*** The records Section Begins ***
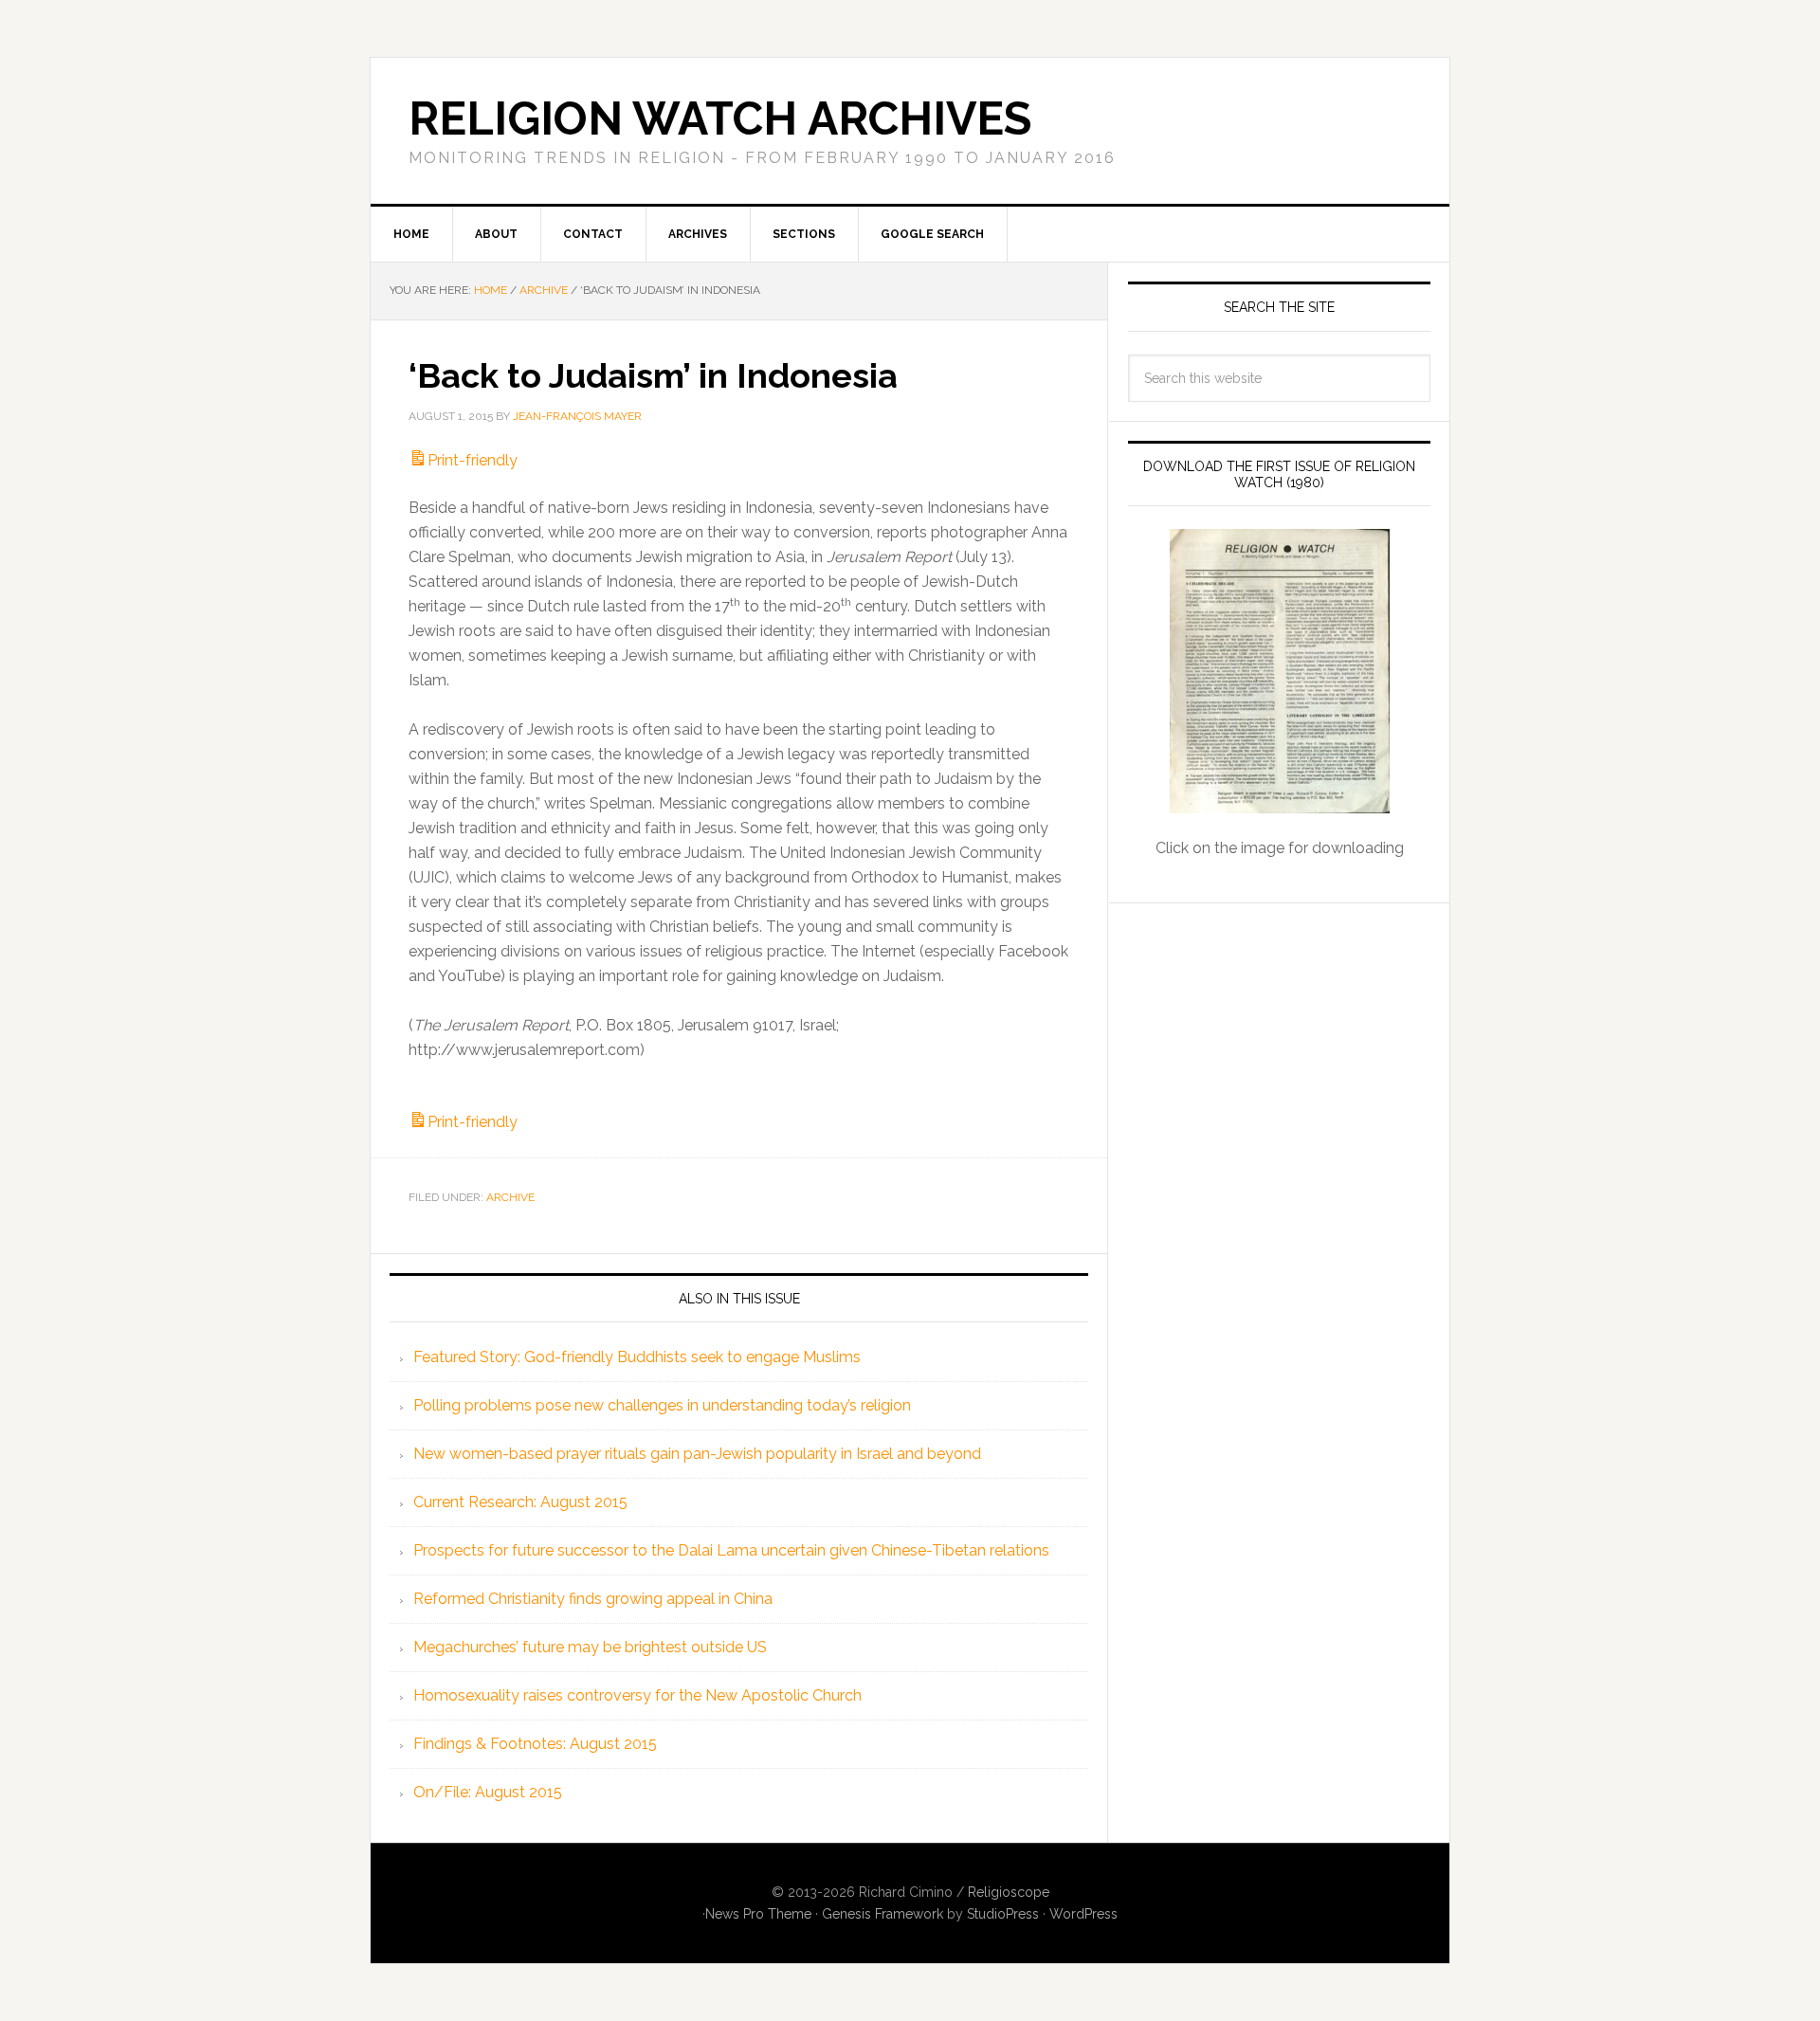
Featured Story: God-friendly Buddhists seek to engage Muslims (637, 1357)
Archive (510, 1197)
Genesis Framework (882, 1913)
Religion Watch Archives (720, 118)
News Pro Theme (758, 1913)
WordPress (1083, 1913)
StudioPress (1003, 1913)
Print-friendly (473, 460)
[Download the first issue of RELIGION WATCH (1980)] (1279, 671)
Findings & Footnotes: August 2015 (535, 1744)
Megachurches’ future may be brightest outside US (590, 1647)
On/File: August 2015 (487, 1792)
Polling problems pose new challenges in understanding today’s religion (662, 1405)
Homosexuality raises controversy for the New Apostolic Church (637, 1695)
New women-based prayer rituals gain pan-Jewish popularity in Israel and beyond (697, 1454)
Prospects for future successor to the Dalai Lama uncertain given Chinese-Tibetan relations (731, 1550)
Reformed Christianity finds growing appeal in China (593, 1599)
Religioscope (1008, 1892)
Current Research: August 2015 (520, 1502)
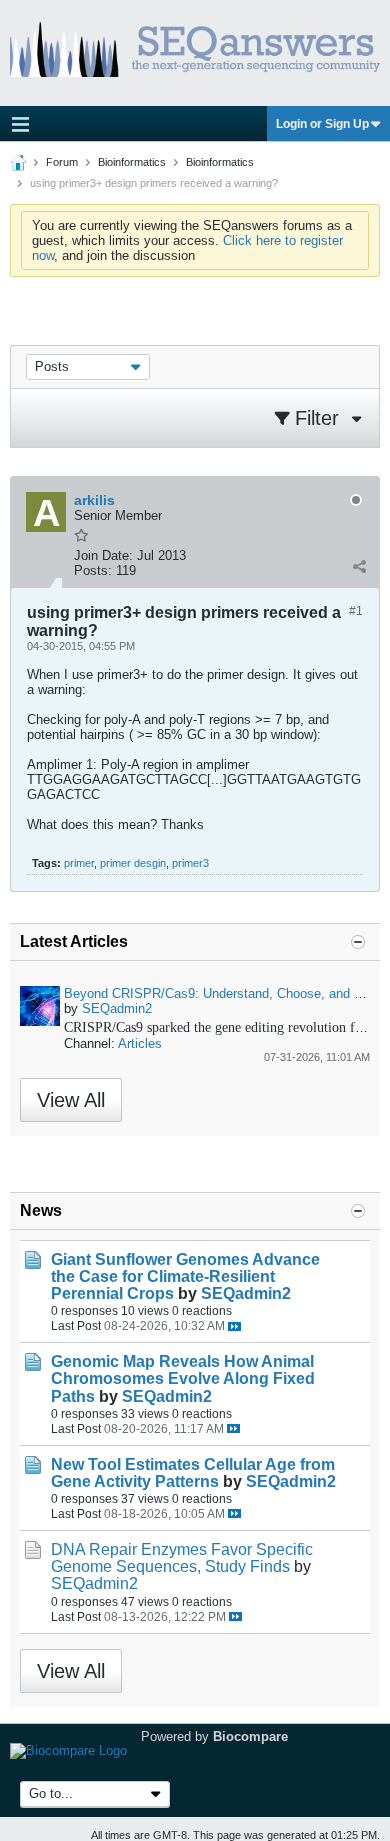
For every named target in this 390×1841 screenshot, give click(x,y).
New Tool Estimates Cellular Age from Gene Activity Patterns (193, 1473)
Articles (140, 1043)
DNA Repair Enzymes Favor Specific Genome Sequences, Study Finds (182, 1558)
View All (71, 1100)
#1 (356, 611)
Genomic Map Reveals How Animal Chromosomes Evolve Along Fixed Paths (183, 1378)
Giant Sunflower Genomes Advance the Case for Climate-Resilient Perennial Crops (185, 1276)
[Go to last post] (234, 1326)
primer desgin (133, 863)
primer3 (190, 863)
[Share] (359, 566)
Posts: (93, 570)
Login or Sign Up (322, 124)
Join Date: (103, 555)
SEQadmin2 (117, 1008)
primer (79, 863)
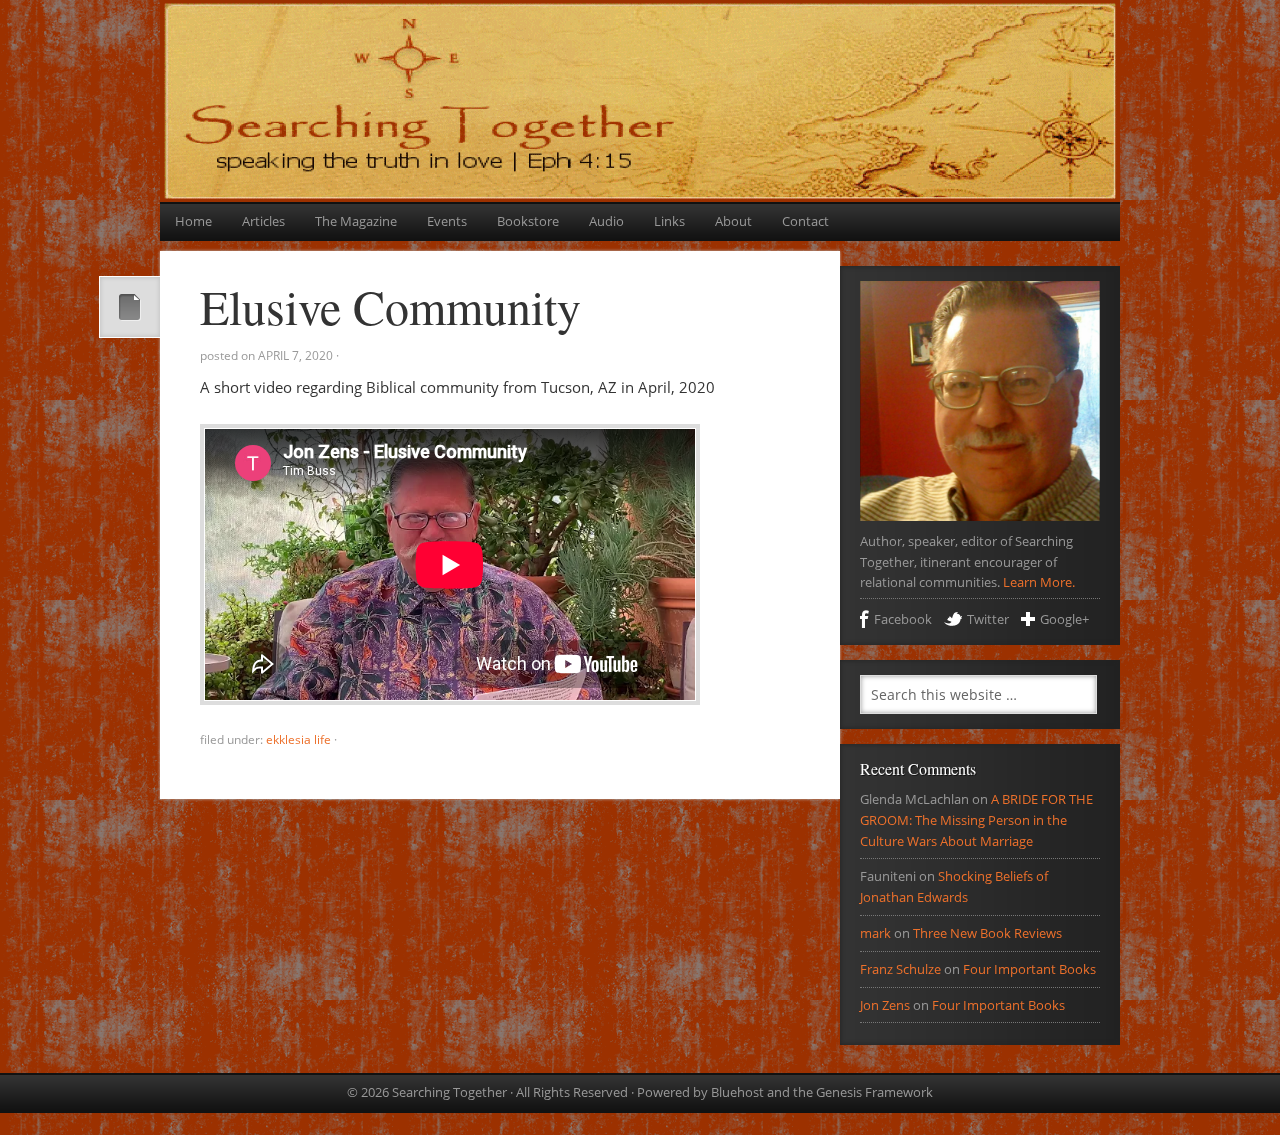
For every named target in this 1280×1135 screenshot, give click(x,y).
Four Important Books (1029, 969)
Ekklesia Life (298, 739)
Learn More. (1039, 582)
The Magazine (356, 221)
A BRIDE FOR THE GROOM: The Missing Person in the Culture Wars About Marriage (976, 820)
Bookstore (528, 221)
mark (875, 933)
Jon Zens (885, 1005)
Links (669, 221)
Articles (263, 221)
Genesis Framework (874, 1092)
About (733, 221)
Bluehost (737, 1092)
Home (193, 221)
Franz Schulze (900, 969)
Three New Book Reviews (987, 933)
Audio (606, 221)
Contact (805, 221)
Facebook (903, 619)
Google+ (1064, 619)
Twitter (988, 619)
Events (447, 221)
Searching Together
*** The records Section Ends ***
What you should do: The copy should match each line above exactly and contain no images.

Answer area:
Featured Story: God-friendly Buddhists seek to engage Muslims (637, 1357)
Archive (510, 1197)
Genesis Framework (882, 1913)
Religion Watch Archives (720, 118)
News Pro Theme (758, 1913)
WordPress (1083, 1913)
StudioPress (1003, 1913)
Print-friendly (473, 460)
[Download the first issue of RELIGION WATCH (1980)] (1279, 671)
Findings & Footnotes: August 2015 (535, 1744)
Megachurches’ future may be brightest outside US (590, 1647)
On/File: August 2015 (487, 1792)
Polling problems pose new challenges in understanding today’s religion (662, 1405)
Homosexuality raises controversy for the New Apostolic Church (637, 1695)
New women-based prayer rituals gain pan-Jewish popularity in Israel and beyond (697, 1454)
Prospects for future successor to the Dalai Lama uncertain given Chinese-Tibetan relations (731, 1550)
Reformed Christianity finds growing appeal in China (593, 1599)
Religioscope (1008, 1892)
Current Research: August 2015 (520, 1502)
For every named target in this 390×1841 screenshot, give click(x,y).
New Tool Estimates Cellular Age from Gene Activity Patterns (193, 1473)
Articles (140, 1043)
DNA Repair Enzymes Favor Specific Genome Sequences, Study Finds (182, 1558)
View All (71, 1100)
#1 (356, 611)
Genomic Map Reveals How Animal Chromosomes Evolve Along Fixed Paths (183, 1378)
Giant Sunflower Genomes Advance the Case for Climate-Resilient Perennial Crops (185, 1276)
[Go to last post] (234, 1326)
primer desgin (133, 863)
primer3 (190, 863)
[Share] (359, 566)
Posts: (93, 570)
Login or Sign Up (322, 124)
Join Date: (103, 555)
SEQadmin2 (117, 1008)
primer (79, 863)
For every named target in this 1280×1135 screenshot, give click(x,y).
Four Important Books (1029, 969)
Ekklesia Life (298, 739)
Learn More. (1039, 582)
The Magazine (356, 221)
A BRIDE FOR THE GROOM: The Missing Person in the Culture Wars About Marriage (976, 820)
Bookstore (528, 221)
mark (875, 933)
Jon Zens (885, 1005)
Links (669, 221)
Articles (263, 221)
Genesis Framework (874, 1092)
About (733, 221)
Bluehost (737, 1092)
Home (193, 221)
Franz Schulze (900, 969)
Three New Book Reviews (987, 933)
Audio (606, 221)
Contact (805, 221)
Facebook (903, 619)
Google+ (1064, 619)
Twitter (988, 619)
Events (447, 221)
Searching Together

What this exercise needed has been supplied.